What you need to do:
Return the section of the landlord forum thread starting at "As a LL, a real" and ending at "got that wrong.", copied word for word.

** Begin Source passage **

Now, I think i can get away with increasing rent because there is ,in Dublin ,a greater demand for rental accommodation than for years -and rents are edging upwards. And I know  several landlords in my main area who are going to increse rents due to never ending charges.

So, whilst we are being stung in ever direction and are always the villains in Irish society, there is a glimmer of hope ,at least temporarily, that we can recoup some of the recent extra costs.

I regret I don't know much about the rental market outside Dublin. Does anyone know if there has been an increase in demand and rents in other areas.


----------



## Luternau (23 Sep 2012)

I recently advised my Mgt Agenr that my tenants would have to be told that rents would have to be increased if additional charges and costs associated with the property occur. I asked him to consider inserting this in the leases. I suppose this strategy will only be operable, if every LL does the same. I believe that is fair and reasonable, and in the same mould as airlines introducing fuel charges to hedge against unforeseen fuel price movements.

As a LL, a real concern would be if they reduce allowable interest down from 75%. As it is, I don't understand why, a LL can't write off all his interest on acquiring an asset, while say a farmer, or other small business owner, can write off all interest on loans associted with acquiring assets, including land. The curtailment of relief to 75% has resulted in many LL's having to pay tax, on what is at best break-even, or in some cases an operating loss. 

I realise the point was to increase the tax take, but changing tax codes/allowances to create a profit for tax purposes for a small segment of tax payers is somewhat unfair, if not unprecedented. Please feel free to correct me if I have got that wrong.


----------



## Bronte (25 Sep 2012)

oldnick said:


> . But an increase in property tax need not be a great cause if the LL starts now to advise tenants that there will be an increase in rents next year.


 
What was interesting in the link to the landlord's website was the fact that they were separating rent from charges. Therefore you only pay tax on the rent, in your case if you increase the rent to cover the charges you have to declare and pay tax on all of it. But you still have to pay the charges which are not tax deductable. Something to think about.

** End Source passage **
** Begin Records **

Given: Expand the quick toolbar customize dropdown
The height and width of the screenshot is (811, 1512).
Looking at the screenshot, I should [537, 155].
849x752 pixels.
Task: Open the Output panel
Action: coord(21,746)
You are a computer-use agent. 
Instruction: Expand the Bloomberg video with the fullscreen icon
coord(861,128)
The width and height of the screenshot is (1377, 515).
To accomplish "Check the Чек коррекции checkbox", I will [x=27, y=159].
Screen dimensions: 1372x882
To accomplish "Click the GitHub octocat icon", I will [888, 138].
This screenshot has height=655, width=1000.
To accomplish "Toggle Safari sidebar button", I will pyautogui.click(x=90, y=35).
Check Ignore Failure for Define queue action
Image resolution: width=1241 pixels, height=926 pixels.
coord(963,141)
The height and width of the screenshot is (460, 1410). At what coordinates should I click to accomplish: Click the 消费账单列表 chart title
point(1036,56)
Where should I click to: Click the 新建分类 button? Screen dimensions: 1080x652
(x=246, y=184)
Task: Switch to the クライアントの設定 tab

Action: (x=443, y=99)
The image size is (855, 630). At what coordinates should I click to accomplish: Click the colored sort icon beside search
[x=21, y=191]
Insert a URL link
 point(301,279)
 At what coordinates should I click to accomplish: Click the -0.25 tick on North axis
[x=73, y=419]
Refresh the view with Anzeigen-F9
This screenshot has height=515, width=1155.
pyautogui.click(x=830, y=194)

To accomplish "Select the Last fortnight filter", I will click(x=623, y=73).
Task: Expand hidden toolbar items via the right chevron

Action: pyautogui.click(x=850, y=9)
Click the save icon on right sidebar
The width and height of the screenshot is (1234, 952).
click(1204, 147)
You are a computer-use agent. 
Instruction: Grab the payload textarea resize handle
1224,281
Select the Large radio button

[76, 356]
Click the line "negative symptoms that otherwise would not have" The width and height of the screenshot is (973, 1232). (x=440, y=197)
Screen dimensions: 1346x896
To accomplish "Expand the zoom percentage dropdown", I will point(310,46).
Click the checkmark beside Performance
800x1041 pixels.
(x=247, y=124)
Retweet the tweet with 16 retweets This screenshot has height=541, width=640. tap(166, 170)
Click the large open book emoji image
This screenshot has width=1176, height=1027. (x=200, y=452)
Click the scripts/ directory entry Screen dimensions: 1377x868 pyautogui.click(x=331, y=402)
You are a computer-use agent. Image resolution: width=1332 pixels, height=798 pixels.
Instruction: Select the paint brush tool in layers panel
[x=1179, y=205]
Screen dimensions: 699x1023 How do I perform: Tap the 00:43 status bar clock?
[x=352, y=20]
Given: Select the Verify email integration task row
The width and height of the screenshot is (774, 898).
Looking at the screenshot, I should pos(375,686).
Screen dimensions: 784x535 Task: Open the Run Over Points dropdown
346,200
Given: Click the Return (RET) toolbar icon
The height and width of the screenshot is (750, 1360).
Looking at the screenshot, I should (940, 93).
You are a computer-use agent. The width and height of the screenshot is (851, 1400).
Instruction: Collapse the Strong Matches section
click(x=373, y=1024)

** End Records **

Response below:
As a LL, a real concern would be if they reduce allowable interest down from 75%. As it is, I don't understand why, a LL can't write off all his interest on acquiring an asset, while say a farmer, or other small business owner, can write off all interest on loans associted with acquiring assets, including land. The curtailment of relief to 75% has resulted in many LL's having to pay tax, on what is at best break-even, or in some cases an operating loss. 

I realise the point was to increase the tax take, but changing tax codes/allowances to create a profit for tax purposes for a small segment of tax payers is somewhat unfair, if not unprecedented. Please feel free to correct me if I have got that wrong.